Petaluma Arts Association moves longstanding event online amid pandemic, gives artist outlet to reach audience|

A scheduling mix up canceled Petaluma Arts Association’s Art in the Park last year for the first time in more than 60 years. So, Bridgit Lee, the group’s treasurer, wanted to make this year’s Art in the Park the biggest event yet.

She may have gotten her wish — sort of. This year’s Art in the Park, featuring more than 140 artists, will be the biggest in the group’s history, it just won’t take place in the traditional Walnut Park venue.

Like most events in the pandemic-plagued year, Petaluma’s Art in the Park is moving online, where even more local artists can showcase their talents and offer their work for sale.

“It is still like a stroll through the park,” Lee said of the online experience. “You can still get that joy.”

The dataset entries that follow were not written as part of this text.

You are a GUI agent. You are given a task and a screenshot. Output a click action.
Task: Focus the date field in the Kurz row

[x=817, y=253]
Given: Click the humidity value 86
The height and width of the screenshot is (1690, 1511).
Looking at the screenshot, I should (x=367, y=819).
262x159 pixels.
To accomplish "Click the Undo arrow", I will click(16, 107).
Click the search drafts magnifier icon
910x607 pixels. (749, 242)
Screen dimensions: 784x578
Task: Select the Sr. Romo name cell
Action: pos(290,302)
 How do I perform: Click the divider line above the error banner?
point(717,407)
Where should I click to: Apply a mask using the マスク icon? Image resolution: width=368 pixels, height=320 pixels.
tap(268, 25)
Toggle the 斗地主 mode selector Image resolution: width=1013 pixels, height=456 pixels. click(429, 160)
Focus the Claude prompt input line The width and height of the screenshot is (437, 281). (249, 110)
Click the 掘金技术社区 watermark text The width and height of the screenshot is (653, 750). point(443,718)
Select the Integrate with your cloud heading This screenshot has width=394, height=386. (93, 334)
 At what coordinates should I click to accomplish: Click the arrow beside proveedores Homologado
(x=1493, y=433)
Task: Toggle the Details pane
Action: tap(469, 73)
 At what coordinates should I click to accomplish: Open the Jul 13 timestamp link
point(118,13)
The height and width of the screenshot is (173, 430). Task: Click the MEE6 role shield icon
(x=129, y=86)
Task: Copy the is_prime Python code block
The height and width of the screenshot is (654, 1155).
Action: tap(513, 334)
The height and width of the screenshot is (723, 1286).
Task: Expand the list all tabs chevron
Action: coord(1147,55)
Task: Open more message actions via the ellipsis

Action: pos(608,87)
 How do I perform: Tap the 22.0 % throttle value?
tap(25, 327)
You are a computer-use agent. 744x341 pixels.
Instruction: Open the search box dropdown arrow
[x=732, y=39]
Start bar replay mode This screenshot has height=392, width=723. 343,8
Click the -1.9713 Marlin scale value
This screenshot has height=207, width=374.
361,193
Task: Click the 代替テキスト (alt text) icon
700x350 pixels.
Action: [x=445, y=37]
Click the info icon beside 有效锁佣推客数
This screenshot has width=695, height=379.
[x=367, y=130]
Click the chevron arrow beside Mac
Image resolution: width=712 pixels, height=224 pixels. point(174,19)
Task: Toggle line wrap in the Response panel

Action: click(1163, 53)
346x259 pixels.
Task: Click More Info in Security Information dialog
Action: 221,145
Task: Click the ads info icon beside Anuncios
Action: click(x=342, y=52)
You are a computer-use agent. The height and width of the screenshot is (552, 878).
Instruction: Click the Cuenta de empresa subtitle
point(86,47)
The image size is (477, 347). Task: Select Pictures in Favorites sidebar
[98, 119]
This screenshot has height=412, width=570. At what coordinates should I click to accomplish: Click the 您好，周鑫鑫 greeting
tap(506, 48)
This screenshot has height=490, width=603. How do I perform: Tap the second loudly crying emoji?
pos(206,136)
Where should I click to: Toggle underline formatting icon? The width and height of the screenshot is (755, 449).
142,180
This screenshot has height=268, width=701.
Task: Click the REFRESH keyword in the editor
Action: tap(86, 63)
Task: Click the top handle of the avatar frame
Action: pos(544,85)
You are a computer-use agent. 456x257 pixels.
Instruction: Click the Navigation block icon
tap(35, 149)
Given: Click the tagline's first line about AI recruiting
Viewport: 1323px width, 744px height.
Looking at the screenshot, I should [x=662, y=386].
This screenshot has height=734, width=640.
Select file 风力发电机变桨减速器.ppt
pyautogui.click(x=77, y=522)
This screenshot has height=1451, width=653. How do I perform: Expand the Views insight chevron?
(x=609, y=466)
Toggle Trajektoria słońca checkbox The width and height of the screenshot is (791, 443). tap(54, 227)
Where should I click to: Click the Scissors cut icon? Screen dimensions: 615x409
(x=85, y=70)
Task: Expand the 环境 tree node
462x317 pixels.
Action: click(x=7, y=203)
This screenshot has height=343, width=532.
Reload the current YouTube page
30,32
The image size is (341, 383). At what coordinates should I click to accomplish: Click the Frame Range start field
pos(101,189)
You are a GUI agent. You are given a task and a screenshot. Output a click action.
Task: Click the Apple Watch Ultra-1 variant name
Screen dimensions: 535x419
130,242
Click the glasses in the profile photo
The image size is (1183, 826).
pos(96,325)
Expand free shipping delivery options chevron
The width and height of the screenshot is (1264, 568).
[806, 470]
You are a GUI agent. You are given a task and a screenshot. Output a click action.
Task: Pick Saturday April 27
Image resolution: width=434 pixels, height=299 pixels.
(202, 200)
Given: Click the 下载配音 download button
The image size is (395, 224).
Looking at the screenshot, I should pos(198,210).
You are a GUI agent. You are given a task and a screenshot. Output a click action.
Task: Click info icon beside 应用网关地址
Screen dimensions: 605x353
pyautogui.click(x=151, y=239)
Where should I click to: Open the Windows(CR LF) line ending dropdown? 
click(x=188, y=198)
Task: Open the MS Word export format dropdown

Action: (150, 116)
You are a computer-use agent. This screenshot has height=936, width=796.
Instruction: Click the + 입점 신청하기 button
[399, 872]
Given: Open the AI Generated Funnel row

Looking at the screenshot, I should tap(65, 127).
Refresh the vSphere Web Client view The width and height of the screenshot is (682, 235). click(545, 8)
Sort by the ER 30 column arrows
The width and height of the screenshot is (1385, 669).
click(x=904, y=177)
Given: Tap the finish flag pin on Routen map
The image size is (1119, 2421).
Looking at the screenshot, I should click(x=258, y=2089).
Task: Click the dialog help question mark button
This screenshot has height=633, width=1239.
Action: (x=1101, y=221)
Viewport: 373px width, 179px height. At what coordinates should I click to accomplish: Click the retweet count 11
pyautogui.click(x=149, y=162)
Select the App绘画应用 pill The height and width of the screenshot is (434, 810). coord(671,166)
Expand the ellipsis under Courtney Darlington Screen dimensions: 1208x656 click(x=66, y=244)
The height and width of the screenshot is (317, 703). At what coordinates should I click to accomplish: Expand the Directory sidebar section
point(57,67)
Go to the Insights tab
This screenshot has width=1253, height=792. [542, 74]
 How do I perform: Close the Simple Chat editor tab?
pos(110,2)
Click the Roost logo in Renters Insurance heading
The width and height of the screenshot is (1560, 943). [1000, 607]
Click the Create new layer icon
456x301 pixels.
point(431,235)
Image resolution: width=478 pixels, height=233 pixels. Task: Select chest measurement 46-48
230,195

The online event, at www.virtualartinthepark.org, is running through Sept. 1, instead of the one September day that Petaluma Arts Association usually gets. The event has been held each year since 1957, except for last year when the city mistakenly gave the Walnut Park permit to the Boy Scouts for an emergency preparedness fair.

“We said that we could survive without it for one year,” said Lee, a Petaluma sculptor. “Then COVID happened and we feared it would be the end of PAA.”

On a Zoom meeting, Lee said the organizers hatched the idea of switching to a Virtual Art in the Park. It joins a growing list of cherished Petaluma events that have moved online amid a viral pandemic that has prevented large crowds from gathering safely.

The Sonoma-Marin Fair had a virtual event in June, the Petaluma Music Festival went online this month, and the Petaluma Educational Foundation’s Bash fundraiser has scheduled a virtual event next month.

The online exhibition features art, fine crafts, poetry, music and performances. Artists from Sonoma, Marin and Napa counties are featured as well as a marketplace to purchase their work.

“It’s a lift-up project,” said Lee, whose mother was an art teacher and grew up attending the Art in the Park event. “We wanted to do something that could help the art community.”

For many local artists, the virtual exhibition is a lifeline at a time when galleries are shuttered and art sales are sluggish. Meret Piderman, a Petaluma ceramic and textile artist, said participating in the event is another way to reach an audience after selling her work locally and opening a shop on the craft site Etsy.

Through the exhibit, she is offering handcrafted ceramic vases and candlesticks. She is also selling homemade sewing kits to make stuffed dragons and giraffes, a perfect activity for cooped up kids, she said.

“I like to do a lot of things for kids and I teach children’s classes,” Piderman said. “These are kits that you can buy that come with everything, including the needle, the thread, the stuffing, instructions. The idea is that your child can work independently, since everybody is working from home now, and they don’t have to ask you questions constantly.”

While Lee hopes the online event is successful, she said the Petaluma Arts Association only intends to do it this year to get through the coronavirus pandemic.

“We definitely plan to be back in the park next year,” she said.